De aquí el desairado y mal papel que una persona de los años, de la seriedad y de la importancia de D. Paco, no podía menos de hacer en apariencia, o bien siendo rival de Antoñuelo o bien de acuerdo con él para cortejar a la madre el uno y a la hija el otro. Reponiéndose, no obstante, de la consternación que el tremendo discurso de doña Inés le había causado, y por lo mismo que ella con su feroz acometida le acorralaba, y como suele decirse le ponía entre la espada y la pared, D. Paco habló al fin con energía, y dijo de esta suerte:

-La gente podrá decir lo que le dé la gana. Yo me río de la gente porque lo que dice es injusto. Tal vez me acusen las apariencias. En realidad no hay culpa, ni falta ni desdoro en lo que he hecho. Mi yerno será un señor muy noble, pero yo no lo soy, y al tratarme con los plebeyos me trato con mis iguales. Sólo se puede exigir de mí que sean decentes las personas que trato, y no hay el menor motivo para afirmar que las Juanas no lo sean. La vista y la conversación de Juanita me deleitaban, y por eso he estado yendo en casa de Juanita todas las noches. Soy mayor   -117-   que tú en edad, saber y gobierno. Sé lo que me hago. No necesito de guía. No quiero ni debo aguantar tus sermones. Me basta con aguantar el que nos ha echado hoy el padre Anselmo, inocente tal vez, pero que tú y otras mujeres envidiosas habéis envenenado con vuestra malicia.

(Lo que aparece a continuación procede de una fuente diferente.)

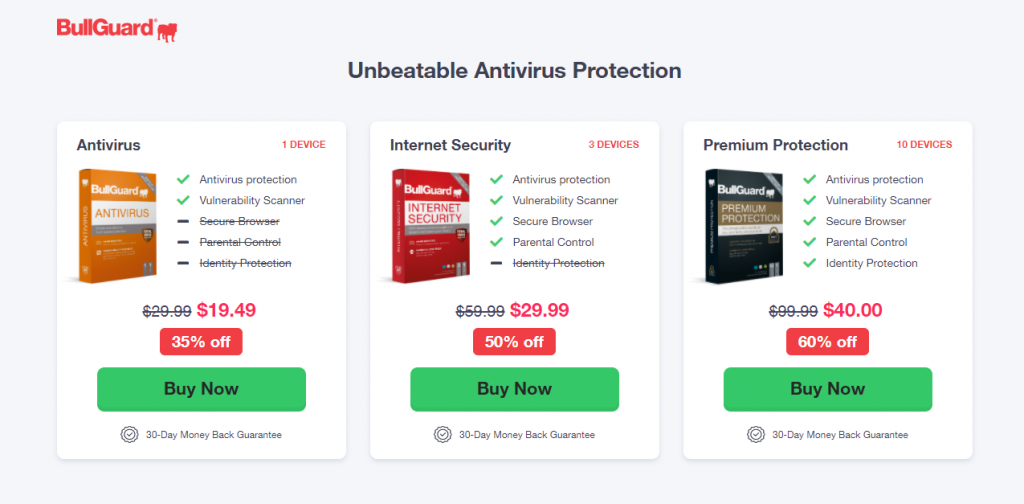Click the BullGuard logo at top
Image resolution: width=1024 pixels, height=504 pixels.
[117, 29]
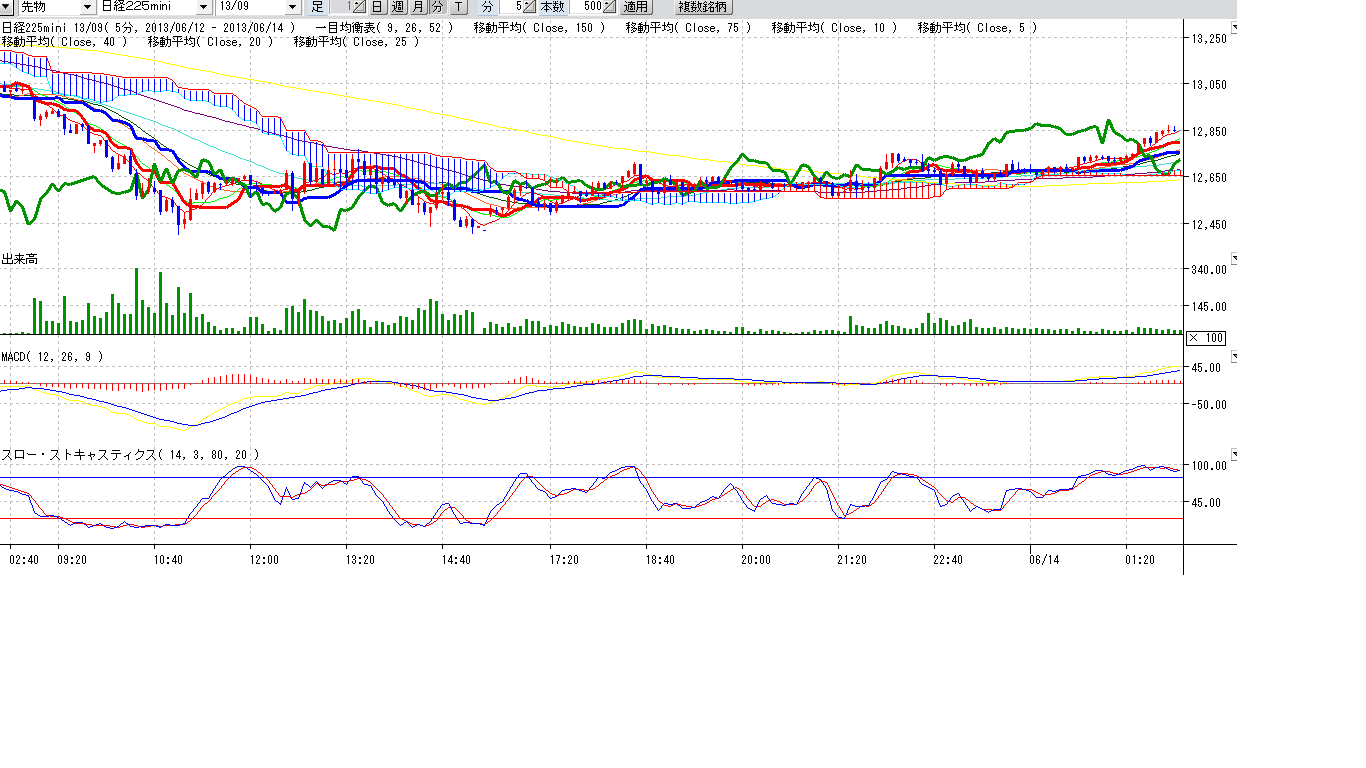Viewport: 1366px width, 768px height.
Task: Switch to daily chart with 日 button
Action: pos(377,7)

-¡Dios mío! -interrumpió doña Inés-. ¡Esto sólo me faltaba: que llegue la ceguedad de usted hasta suponer que yo envidio a esa hija... de su madre! Lo ocurrido es muy natural, la desvergonzada mozuela se ha encajado en la iglesia, no vestida humildemente, según su clase, sino con el lujo escandaloso de las mujeres cortesanas que bullen en las grandes ciudades y que son la perdición de los hombres. ¿De dónde ha salido el traje que llevaba puesto? Aquí nadie lo ignora. Era regalo de usted.

-No he de negar yo que era regalo mío. Ella le aceptó por no desairarme, pero como me ha dado en cambio prenda de más valor, nadie puede decir que se viste a mi costa. Juanita se viste bien o mal con lo que gana trabajando de modo honrado y lícito, y no estando vigentes en el día la pragmática contra la seda ni ningunas otras leyes suntuarias, no sólo de seda sino de oro y de perlas puede vestirse Juanita si tiene dinero para comprar el vestido y si se le antoja engalanarse con él.

-Si el respeto que a usted debo no anudase mi lengua -replicó doña Inés-, me atrevería a decir que está usted loco de atar. ¿Cómo defender el escándalo, la campanada que ha dado esa   -118-   chica, trasformada de repente en princesa, como en los cuentos de hadas? Tiene chiste el que le haya dado a usted la levita. Ya se la cobrará con usura. Las puntadas de ella y las morcillas y longanizas que sabe hacer su madre, no bastan para costear levitas a los caballeros, y para seguir emperejilándose con ricos trajes y mantillas de madroños como dicen que en Madrid van a los toros las damas de alto copete y las majas de rumbo. El día menos pensado, no sólo para ir tan pomposas, sino para comer, faltará dinero a las Juanas, y entonces acudirán a usted y a otros a fin de tenerle, y como no podrán dar en cambio levitas, harto sabe el diablo lo que darán, si ya no lo han dado.

-Ni han dado, ni darán lo que no debe darse -exclamó D. Paco perdiendo ya los estribos. Lo que yo te aseguro es que si Juanita quiere darme su mano, yo la aceptaré gustoso, y tú tendrás que respetarla como madre.

-¡Jesús, María y José!, respetar yo a ese arrapiezo... Se me caería la cara de vergüenza si hiciera usted semejante disparate.

-Pues sólo de Juanita depende que no le haga. Y como no es posible, sin que nos peleemos, continuar esta conversación, me voy y te dejo. Adiós, hija.

-Señor padre, vaya usted con Dios y él le ilumine, para que no continúe usted desatinando tan lastimosamente.

D. Paco salió con precipitación y muy enojado de casa de su hija y no quedó ella menos furiosa.